Open communion (a) teaches folks in a very graphic way that doctrine is not important. Let
me illustrate. Here's a Baptist church observing the Lord's Supper, and in the congregation
there are individuals of several different denominations. When the elements are distributed
everyone joins in and participates. What's the impression that's going to be given to those folks
in attendance at that service? Your average church member will walk away from that service
thinking that doctrine isn't important. The impression given would be that salvation by grace
alone, eternal security, baptism by proper immersion, our distinctive doctrines ought to be laid
aside for convenience by allowing any and all to come to communion. You are recognizing
their baptism as scriptural and their doctrinal positions as equally valid. Doctrine will be
downplayed by the observance of the Lord's Supper in an open manner. (b) It teaches in a
very graphic way that the church is a universal, invisible thing instead of a local New
Testament assembly. It will provide a false sense of unity for the people observing it. You see,
Christian unity has to be based upon the truth of God's Word, and the unity that is displayed
in open communion isn't a scriptural unity. It's a unity that's based on emotion. It's a unity
that's based on compromise. It's a unity that's based on the doing away with our distinctives
and the faith that was once and for all delivered unto the saints. There's a lot of danger that
will come from this practice of open communion. (c) It will lead to unfaithfulness on the part
of church members toward the church of which they are a member.
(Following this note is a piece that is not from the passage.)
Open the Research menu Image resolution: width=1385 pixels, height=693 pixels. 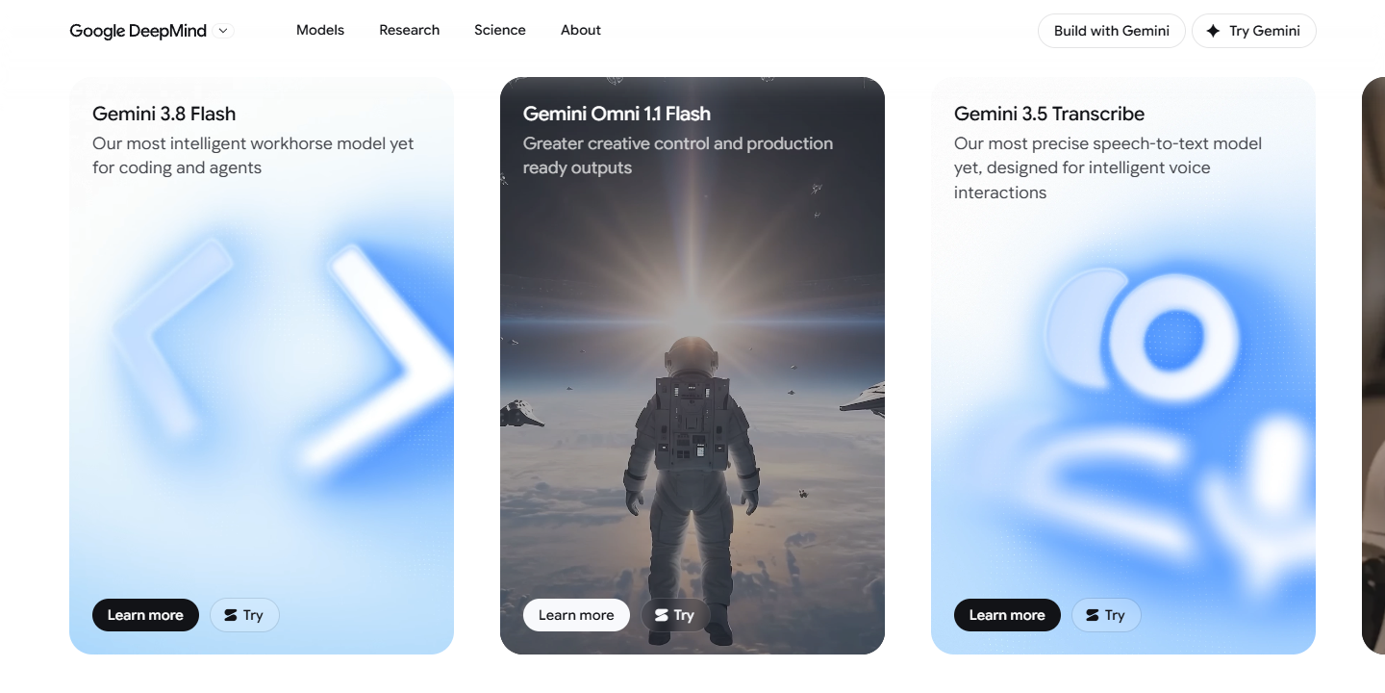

If a member of a certain
church feels it is perfectly alright for them to go to another church and take communion why
wouldn't it be perfectly alright for them on Sunday morning to go where ever they want to
instead of to the assembly of which God has made them part? It destroys loyalty on the part
of the church member toward the church of which God has made him a member. (d) It opens
the door for alien immersion and doctrinal impurity in a church. It's just one step further down
the road to accept alien baptism as it is to practice open communion. A Baptist church could
be opening the door to false teaching and confusion. Open communion is a step in the
direction of loosing our identity. Recently while on vacation we came across a church building
with an interesting sign. It said, "First Baptist Church," then "First Church of Christ, United."
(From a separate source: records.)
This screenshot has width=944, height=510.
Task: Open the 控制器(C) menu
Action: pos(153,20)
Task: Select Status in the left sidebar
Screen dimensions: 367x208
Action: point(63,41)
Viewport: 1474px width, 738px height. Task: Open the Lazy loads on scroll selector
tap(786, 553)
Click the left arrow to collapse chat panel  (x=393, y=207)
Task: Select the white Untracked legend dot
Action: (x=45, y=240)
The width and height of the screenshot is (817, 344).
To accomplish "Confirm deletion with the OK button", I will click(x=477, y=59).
It had dates for each congregation, then a date of unification. What kind of doctrinal stand
could they take? I wondered if that might have started simply with lowering biblical standards
of communion! It wouldn't be inconceivable.
I don't see how any good could come from a practice of open communion. In fact, I believe
the safest approach that one could take to this issue of the Lord's Supper is to be closed to
their observance of it, restricting it to the members in good standing of the local church of
which they are a member. You see, open communion will result in confusion, and the Bible
tells us that God is not the author of confusion. Open communion will result in false teachings
being allowed into the assembly of the people of God. From a practical standpoint, what good
comes from it?

I'm opposed to open communion from a biblical standpoint. That's my first and foremost
reason for opposing it. As a Baptist the Bible is my sole rule of faith and practice. Since I don't
find open communion taught in the Scripture, I don't believe it ought to be practiced in the
Lord's churches. But to further reinforce that we have the testimony of history. Search history
and you'll be hard pressed to find an argument in favor of open communion. Then we have
the practical standpoint of it. The end result is not going to be that which is honoring to God.
It's going to be that which glorifies man and man's way instead of lifting up the Saviour and
the instructions of the One who founded the church while He was here on this earth. Those
are the reasons why I'm opposed to open communion.